1) a lot of bloodwork. A LOT (like 14 tubes full)
2) Lupron Challenge starting CD2
3) sonohysterogram, hysteroscopy, endometrial biopsy & cervical/vaginal cultures
4) semen analysis for hubs + blood work
5) Reconvene Oct 9th with results & a game plan

This is the mini summary of what our game plan will be for the next couple months! I was very pleased with the clinic as a whole. The staff was friendly, educated & professional. It was a really cozy environment, which I found comforting. I got an extensive medical history done with the nurse, who was an actual nurse…not a fake medical assistant like regular doctors offices. A pelvic exam by the doc (which was normal) & he checked felt my thyroid and listened to my lungs.

My talk with the doc lasted probably an hour. A lot of it was us chatting about my past (and my shitbox ex) & he talked about his family and life also. It was a really nice bonding experience. His “bedside” manner was gentle yet he was knowledgeable. It wasn’t like what the online reviewers had written… He agreed that we need to get to the bottom of my fertility issues before throwing a bunch of medicine & procedures at me. He spoke with me at great length about egg quality and sperm quality & then implantation issues. We’ll address these issues with the tests above, plus a Recurrent Pregnancy Loss blood panel, chromosome analysis on myself & hub, plus a ton of other lab tests. I get high off lab tests… they make me randy.
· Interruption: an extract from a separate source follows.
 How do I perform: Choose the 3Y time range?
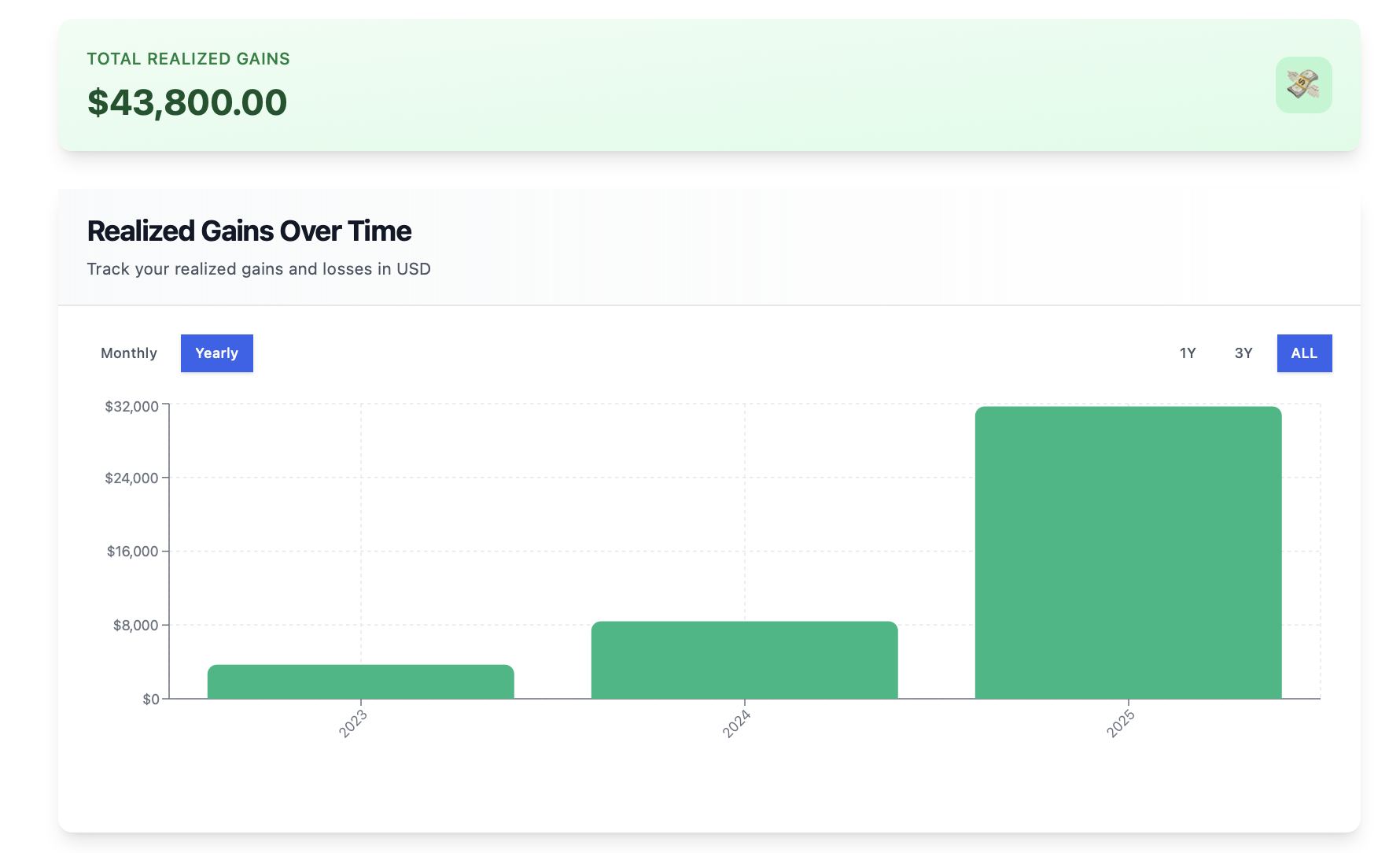click(1243, 353)
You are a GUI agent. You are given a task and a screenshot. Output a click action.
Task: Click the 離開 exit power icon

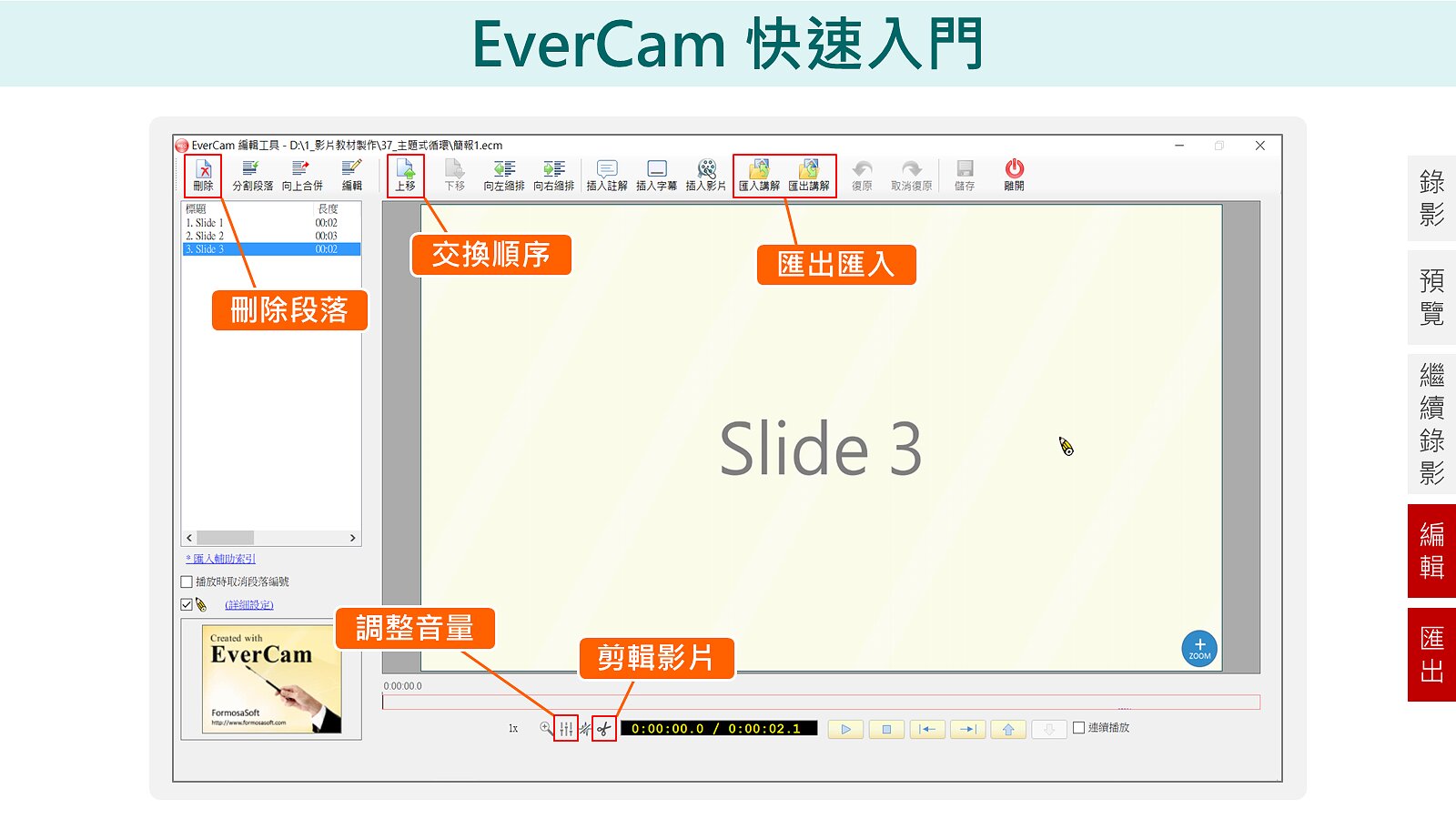pos(1014,174)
My insurance will cover all lab testing & procedures like the hysteroscopy, so he wanted to cover all bases. Those bases related to immune issues, ovarian reserve / egg quality, sperm quality, & Uterine/Fallopian tube health.

All in all, I went into this appointment with an open mind & heart with no preconceived ideas {which was difficult}. I was able to maintain my focus and stay calm, and I had a really good experience. Special thanks to my dear friends who are praying for me & supporting me.

So this is my first real step in my fertility journey, which started 3 years ago almost to date.  Sure, I had a break throughout this timeframe, but once I got that first BFP, my life was never the same. And never will be the same.

Today, I’m hopeful.

Quickie

Its not what you think…

Took the 1st Clomid pill today around 2pm & went about my day normally. Packed some stuff, laundry, blah blah, Mexican food, a little “alone time” with hubby. All fine, feeling normal.

Researched a bit about the fertility clinic & doctor I’m seeing in August, Read some pretty nasty reviews (some good ones) so I have myself spooked a bit. There were 2 clinics in my area and the 1st one I recall reading bad reviews about, plus it seems to be all IVF & nothing else. So I chose the 2nd without doing much research… I’m just going to try not to over think it, because I will end up cancelling the appointment.

I guess nerves are kicking in.  I don’t want to arrive at their office and spend 2.5 hrs there, be swindled into a ton of tests then get a giant bill, & not feel comfortable with the doctor! I feel like I need a meet & greet first before I commit. Some reviewers talked about a bait and hook, poor bedside manner, and one woman said the doctor yelled at her during a transvaginal ultrasound. There’s always time to reconsider or research the other clinic/s more.

I just want to make the right decision.